Co-Executive Director (Interim)

Micheal Ighodaro

Washington DC - Co-Executive Director (Interim)

Micheal Ighodaro (he/him) is a thought leader, public speaker, and global human rights advocate. Micheal is a senior public health and rights expert with over a decade of expertise in strategy, analytics, and program management. He has worked domestically and internationally (in more than 20 countries) and has extensive expertise in translating advocates’ demands into policy and health programs.

Micheal’s life of activism began nearly 20 years ago at 14 in his home country of Nigeria when he shared that he is gay with his parents and was subsequently kicked out of his home.  Despite the challenges of being homeless, newly diagnosed with AIDS, engaging in survival sex and at great risk to his physical safety, Micheal organized services for other LGBTQI youth, found a close-knit underground community and began to speak out against Nigeria’s LGBTQI rights.  Micheal spoke at the 2012 International Conference on AIDS where he was invited to present his work on creating safe support structures for gay men living with HIV in Nigeria. While Micheal was at the conference, the Nigerian media learned about his sexual orientation through a U.S. news article featuring him. Amidst death threats and a violent homophobic attack when he returned to Nigeria, Micheal was forced to leave Nigeria and, due to his involvement with the AIDS Conference, received asylum in the U.S.
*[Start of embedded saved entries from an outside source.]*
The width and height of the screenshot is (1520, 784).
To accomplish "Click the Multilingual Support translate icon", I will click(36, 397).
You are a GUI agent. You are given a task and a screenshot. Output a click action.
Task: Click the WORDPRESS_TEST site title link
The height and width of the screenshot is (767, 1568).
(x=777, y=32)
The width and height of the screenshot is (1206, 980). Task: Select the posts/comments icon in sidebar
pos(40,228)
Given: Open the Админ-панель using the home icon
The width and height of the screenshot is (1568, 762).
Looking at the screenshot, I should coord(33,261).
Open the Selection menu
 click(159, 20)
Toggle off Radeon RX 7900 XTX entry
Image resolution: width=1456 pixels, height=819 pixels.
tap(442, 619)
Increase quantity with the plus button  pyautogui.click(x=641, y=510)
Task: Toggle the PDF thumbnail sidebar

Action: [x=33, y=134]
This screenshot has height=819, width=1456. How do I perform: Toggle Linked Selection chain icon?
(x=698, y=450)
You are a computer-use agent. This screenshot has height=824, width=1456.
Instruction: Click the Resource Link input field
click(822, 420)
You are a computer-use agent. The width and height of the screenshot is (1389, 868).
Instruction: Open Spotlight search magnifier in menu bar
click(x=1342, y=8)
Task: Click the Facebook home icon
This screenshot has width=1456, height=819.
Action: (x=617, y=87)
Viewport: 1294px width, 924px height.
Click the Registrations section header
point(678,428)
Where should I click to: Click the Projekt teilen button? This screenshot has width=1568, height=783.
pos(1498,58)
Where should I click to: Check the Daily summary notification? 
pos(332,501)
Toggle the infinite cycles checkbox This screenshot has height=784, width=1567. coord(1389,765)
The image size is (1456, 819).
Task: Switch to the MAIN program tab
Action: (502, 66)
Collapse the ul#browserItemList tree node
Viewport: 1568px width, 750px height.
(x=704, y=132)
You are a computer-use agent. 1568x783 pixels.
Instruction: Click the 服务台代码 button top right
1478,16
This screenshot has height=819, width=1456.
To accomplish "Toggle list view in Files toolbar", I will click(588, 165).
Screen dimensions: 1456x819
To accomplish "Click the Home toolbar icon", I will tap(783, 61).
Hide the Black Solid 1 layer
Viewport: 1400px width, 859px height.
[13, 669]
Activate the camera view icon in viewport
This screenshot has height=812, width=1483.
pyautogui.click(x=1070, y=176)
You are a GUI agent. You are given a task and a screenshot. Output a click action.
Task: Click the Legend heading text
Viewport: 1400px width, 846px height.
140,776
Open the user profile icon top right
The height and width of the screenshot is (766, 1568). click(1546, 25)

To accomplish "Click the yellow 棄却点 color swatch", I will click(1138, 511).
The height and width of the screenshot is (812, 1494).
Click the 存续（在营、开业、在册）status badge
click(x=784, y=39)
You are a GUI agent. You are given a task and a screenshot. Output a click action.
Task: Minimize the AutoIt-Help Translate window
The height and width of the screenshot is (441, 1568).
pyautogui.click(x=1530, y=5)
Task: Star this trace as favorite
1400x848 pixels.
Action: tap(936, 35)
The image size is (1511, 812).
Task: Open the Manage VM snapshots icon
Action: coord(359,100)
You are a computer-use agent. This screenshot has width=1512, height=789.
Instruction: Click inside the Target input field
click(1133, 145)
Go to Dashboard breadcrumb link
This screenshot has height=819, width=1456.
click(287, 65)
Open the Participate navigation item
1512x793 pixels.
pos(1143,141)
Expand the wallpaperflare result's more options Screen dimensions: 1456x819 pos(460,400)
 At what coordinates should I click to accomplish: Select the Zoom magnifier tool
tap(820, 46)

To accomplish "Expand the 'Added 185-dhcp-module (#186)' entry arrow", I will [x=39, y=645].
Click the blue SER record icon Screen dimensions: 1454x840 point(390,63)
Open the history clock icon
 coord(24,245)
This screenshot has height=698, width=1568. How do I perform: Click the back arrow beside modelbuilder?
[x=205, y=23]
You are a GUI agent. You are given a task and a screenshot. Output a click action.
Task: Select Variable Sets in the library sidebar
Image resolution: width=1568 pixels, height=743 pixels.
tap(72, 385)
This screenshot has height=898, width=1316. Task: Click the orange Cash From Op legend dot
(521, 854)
After finding a home with Nigerian refugees in NYC, Michael began working as a social worker at Housing Works, bringing HIV education to the streets. He joined with ACT UP NYC and became a leading voice to bring attention to anti-LGBTQI laws and human rights abuses, extortion, attacks, and murders of activists in his home country of Nigeria. He co-organized a Global Day of Action at the Nigerian Embassy in New York City and other cities to stand against homophobia. He then joined AVAC where, as program manager, he worked as a team member on the multi-million-dollar COMPASS Project to increase the activist impact of civil society groups and coalitions in Malawi, Tanzania, and Zimbabwe working with partners from the region and global North. He founded Global Black Pride, the first celebration of the international Black LGBTQI community, and Global Black Gay Men Connect (GBGMC), and served as co-chair of the board of Outright Action International, one of the leading global LGBT organizations.

Michael was the subject of a 2021 critically acclaimed documentary by HBO titled “The Legend of The Underground”. Micheal has been a featured speaker at the U.S White House, United Nations General Assembly, and the plenary speaker at the 2016 International AIDS Conference in Durban, South Africa. He was awarded “2015 Champion of Change” by U.S. President Barack Obama.

Micheal is currently a Master’s in International Relations candidate at The New School, and he continues to use his public advocacy platform to support the LGBTQI community in Nigeria and advocate for an end to its discriminatory laws and practices.